● **任务要求**: 从下面的行中摘出所有含有字符串“pixels”的行，匹配时区分大小写。

● **给定各行**:
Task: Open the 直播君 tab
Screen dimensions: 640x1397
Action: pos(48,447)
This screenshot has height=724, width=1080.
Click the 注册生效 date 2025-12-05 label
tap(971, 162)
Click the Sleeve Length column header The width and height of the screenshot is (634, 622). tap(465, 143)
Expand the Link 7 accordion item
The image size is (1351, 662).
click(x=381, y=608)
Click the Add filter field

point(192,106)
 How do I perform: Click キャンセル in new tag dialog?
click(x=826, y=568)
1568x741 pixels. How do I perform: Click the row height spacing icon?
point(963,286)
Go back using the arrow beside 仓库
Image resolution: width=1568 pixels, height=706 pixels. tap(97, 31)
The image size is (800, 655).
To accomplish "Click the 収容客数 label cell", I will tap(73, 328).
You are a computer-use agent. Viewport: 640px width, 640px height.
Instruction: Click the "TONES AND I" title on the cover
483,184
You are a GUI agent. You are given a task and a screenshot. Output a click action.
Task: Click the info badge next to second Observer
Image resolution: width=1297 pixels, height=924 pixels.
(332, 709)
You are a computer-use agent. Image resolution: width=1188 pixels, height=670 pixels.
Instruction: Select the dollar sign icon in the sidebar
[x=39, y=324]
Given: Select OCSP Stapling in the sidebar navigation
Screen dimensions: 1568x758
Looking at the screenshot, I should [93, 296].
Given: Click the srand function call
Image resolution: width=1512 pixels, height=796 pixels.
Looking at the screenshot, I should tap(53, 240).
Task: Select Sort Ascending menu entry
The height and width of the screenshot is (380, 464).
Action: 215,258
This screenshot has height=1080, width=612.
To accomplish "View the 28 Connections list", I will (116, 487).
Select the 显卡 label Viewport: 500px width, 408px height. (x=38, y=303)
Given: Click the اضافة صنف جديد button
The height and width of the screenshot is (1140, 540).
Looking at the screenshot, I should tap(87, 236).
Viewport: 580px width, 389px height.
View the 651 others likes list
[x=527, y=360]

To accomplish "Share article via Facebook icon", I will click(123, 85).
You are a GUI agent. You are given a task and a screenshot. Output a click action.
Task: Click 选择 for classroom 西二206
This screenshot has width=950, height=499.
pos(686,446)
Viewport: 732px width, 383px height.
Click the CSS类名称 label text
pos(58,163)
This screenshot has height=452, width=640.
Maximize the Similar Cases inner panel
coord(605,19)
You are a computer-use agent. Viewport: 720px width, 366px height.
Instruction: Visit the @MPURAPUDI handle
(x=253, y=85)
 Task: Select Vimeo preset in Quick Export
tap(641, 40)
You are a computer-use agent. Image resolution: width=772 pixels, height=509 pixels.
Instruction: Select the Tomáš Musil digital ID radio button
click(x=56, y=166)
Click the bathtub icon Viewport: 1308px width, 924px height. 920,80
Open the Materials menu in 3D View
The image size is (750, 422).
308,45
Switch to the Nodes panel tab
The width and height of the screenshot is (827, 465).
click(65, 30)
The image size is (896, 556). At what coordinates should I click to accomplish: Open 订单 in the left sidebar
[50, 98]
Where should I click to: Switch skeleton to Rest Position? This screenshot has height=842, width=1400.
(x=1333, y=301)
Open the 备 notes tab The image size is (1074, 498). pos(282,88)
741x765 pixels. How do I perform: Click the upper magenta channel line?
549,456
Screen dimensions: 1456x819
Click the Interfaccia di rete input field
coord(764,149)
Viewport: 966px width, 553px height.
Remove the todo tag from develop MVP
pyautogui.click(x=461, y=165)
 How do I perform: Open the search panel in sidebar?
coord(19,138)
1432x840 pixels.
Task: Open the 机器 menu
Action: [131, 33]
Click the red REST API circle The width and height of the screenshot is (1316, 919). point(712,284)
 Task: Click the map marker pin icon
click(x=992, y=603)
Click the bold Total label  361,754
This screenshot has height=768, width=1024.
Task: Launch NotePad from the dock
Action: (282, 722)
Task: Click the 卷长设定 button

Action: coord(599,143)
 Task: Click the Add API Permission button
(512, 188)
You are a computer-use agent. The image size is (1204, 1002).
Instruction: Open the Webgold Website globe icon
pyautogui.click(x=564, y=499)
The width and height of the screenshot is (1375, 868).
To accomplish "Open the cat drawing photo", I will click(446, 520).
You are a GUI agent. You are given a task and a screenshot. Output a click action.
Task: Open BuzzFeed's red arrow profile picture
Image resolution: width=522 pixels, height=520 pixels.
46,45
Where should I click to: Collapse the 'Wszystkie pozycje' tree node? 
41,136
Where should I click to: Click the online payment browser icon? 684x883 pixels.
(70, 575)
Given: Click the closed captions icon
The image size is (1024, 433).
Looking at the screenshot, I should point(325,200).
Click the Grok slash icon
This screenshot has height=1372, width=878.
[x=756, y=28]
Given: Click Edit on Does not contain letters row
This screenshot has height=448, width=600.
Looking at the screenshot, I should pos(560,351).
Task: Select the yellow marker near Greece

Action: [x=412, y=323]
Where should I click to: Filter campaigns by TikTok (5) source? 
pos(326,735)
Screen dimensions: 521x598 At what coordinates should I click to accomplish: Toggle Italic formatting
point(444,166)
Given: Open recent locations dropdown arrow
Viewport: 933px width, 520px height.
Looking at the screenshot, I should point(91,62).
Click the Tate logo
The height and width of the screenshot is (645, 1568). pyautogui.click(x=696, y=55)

● **正确结果**:
1568x741 pixels. How do I perform: Click the row height spacing icon?
Image resolution: width=1568 pixels, height=706 pixels. tap(97, 31)
Image resolution: width=1297 pixels, height=924 pixels.
You are a computer-use agent. Image resolution: width=1188 pixels, height=670 pixels.
Image resolution: width=1512 pixels, height=796 pixels.
You are a computer-use agent. Image resolution: width=772 pixels, height=509 pixels.
741x765 pixels. How do I perform: Click the upper magenta channel line?
1432x840 pixels.
Image resolution: width=522 pixels, height=520 pixels.
Where should I click to: Click the online payment browser icon? 684x883 pixels.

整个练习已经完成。